He informed them that God is the pivot around which everything turns. He not only negated his own power and proved God’s power but also added that if God did not will, his advice would not profit them. In addition, by saying “He is your Lord, and to Him shall you return,” he brought a reason for this negation.16 By showing absolute poverty of the servants and creatures of God, he proved to his addressees that he was the example of dependence on God in all his plans.
Through his behaviour, he also explained this sentence,
“you are they who stand in need of Allah” (Fatir 35:15).
Among other polite manners of Prophet Noah in the story of his son in which God spoke of in the Qur’an,
“And Nuh cried out to his Lord and said: My Lord! Surely my son is of my family, and your promise is surely true, and you are the most just of the judges” (Hud 11:45).

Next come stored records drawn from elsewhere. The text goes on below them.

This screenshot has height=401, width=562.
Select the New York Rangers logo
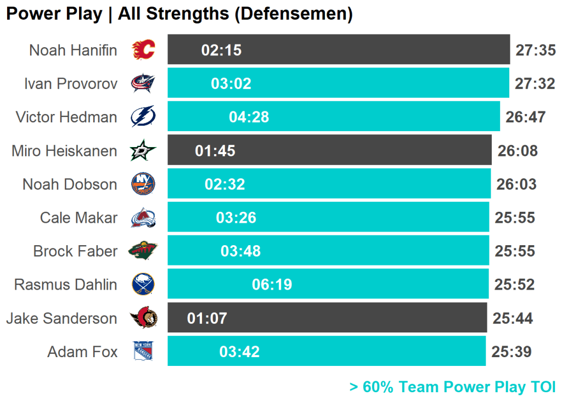(143, 352)
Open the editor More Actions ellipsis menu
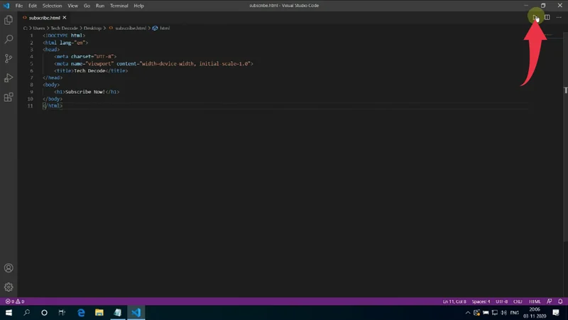The height and width of the screenshot is (320, 568). point(558,17)
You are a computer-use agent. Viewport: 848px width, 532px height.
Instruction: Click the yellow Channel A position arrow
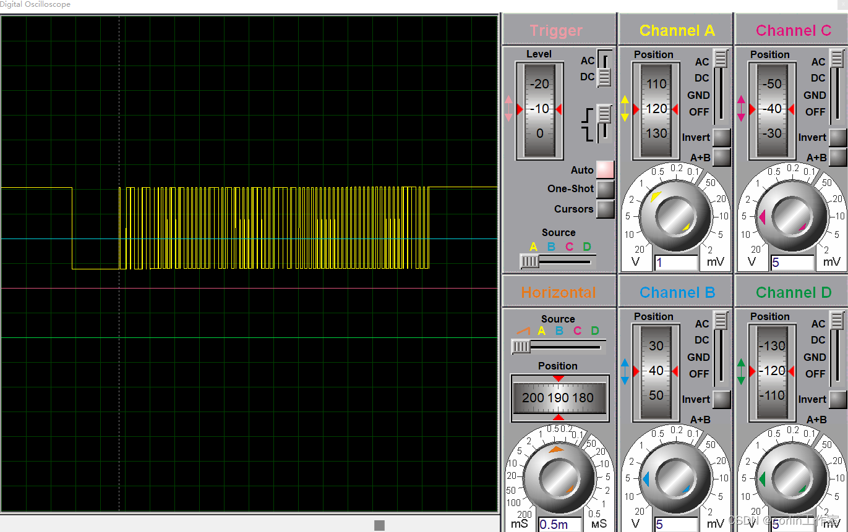click(627, 110)
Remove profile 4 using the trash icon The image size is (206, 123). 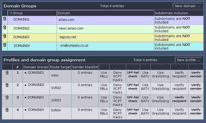pyautogui.click(x=7, y=110)
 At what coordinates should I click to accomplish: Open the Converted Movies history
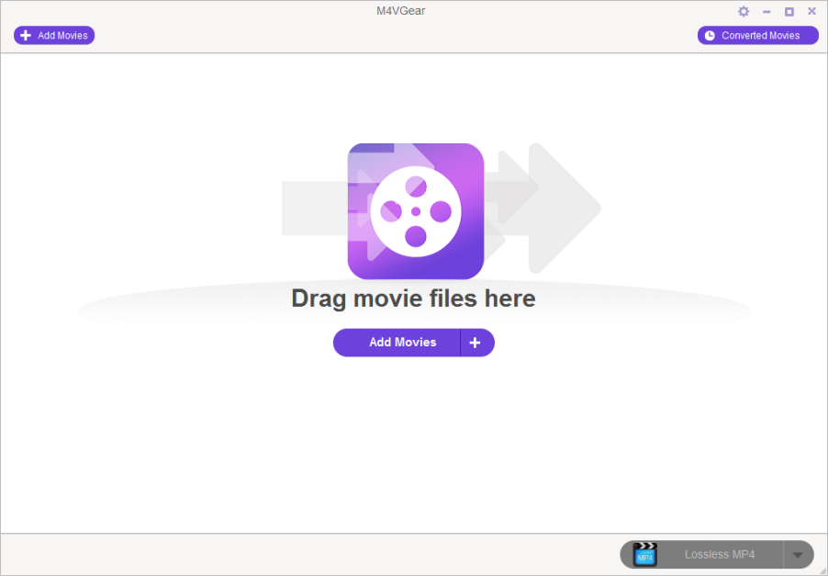click(x=760, y=36)
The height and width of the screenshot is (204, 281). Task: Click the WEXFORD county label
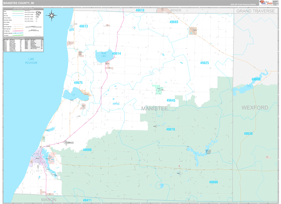255,107
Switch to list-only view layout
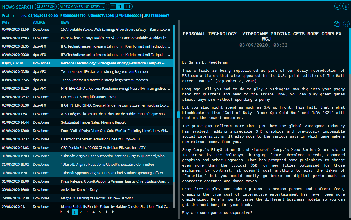Viewport: 351px width, 220px height. pyautogui.click(x=112, y=6)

His politeness in the above statement lies in that he told what was in his mind but never asked for something that might not be in his interests. It seems that Prophet Noah prayed that his son would be saved from drowning, but by pondering on the verses of this story, we discover that it actually connotes something different from what it denotes.

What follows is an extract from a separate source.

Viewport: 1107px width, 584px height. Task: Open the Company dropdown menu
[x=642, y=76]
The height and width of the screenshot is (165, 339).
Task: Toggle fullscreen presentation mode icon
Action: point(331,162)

On the one hand, God had ordered him to have his family and believers board the ship and had promised them their rescue. God had also excluded those who would be surely punished including his wife from boarding, but his son disobeyed the father by boarding the ship. It is not certain that he disbelieved in his father’s call and rejected it.
Thus, he might be one of those who were possibly saved. On the other hand, the revelation had been sent down on Prophet Noah, and the definite verdict had been given:
“And make the ark before Our eyes and [according to] Our revelation, and do not speak to Me in respect of those who are unjust; surely they shall be drowned” (Hud 11:37).
Now the question is: “Does ‘those who are unjust’ refer to the ones who disbelieved in Prophet Noah’s call or generally to all oppressors?” This is an open question. It seems that this ambiguity made Prophet Noah doubt his son, and it was because of this doubt that Prophet Noah did not dare to ask for the rescue of his son decisively; rather, he requested it irresolutely because he knew some factors regarding his son’s destiny.
One of the etiquettes of servitude is that God’s servant does not go beyond his knowledge by asking his Lord for the things that may be evil or good because he or she knows it is an issue beyond his knowledge. Prophet Noah only mentioned what he knew and believed in. He only talked of the Divine promise and did not add to it. Due to this etiquette, God kept him immune from any wrong-doing at that moment, and the Lord had interpreted His word “your family” which meant “righteous family members,” and not any relative; that is, ‘and your son is not virtuous’.
When Prophet Noah heard the reply of God, the Beneficent, he repented politely, in complete gratitude to God for disciplining him before he made his request, and said,
“I seek refuge in You from asking You that of which I have no knowledge,” (Hud 11:47).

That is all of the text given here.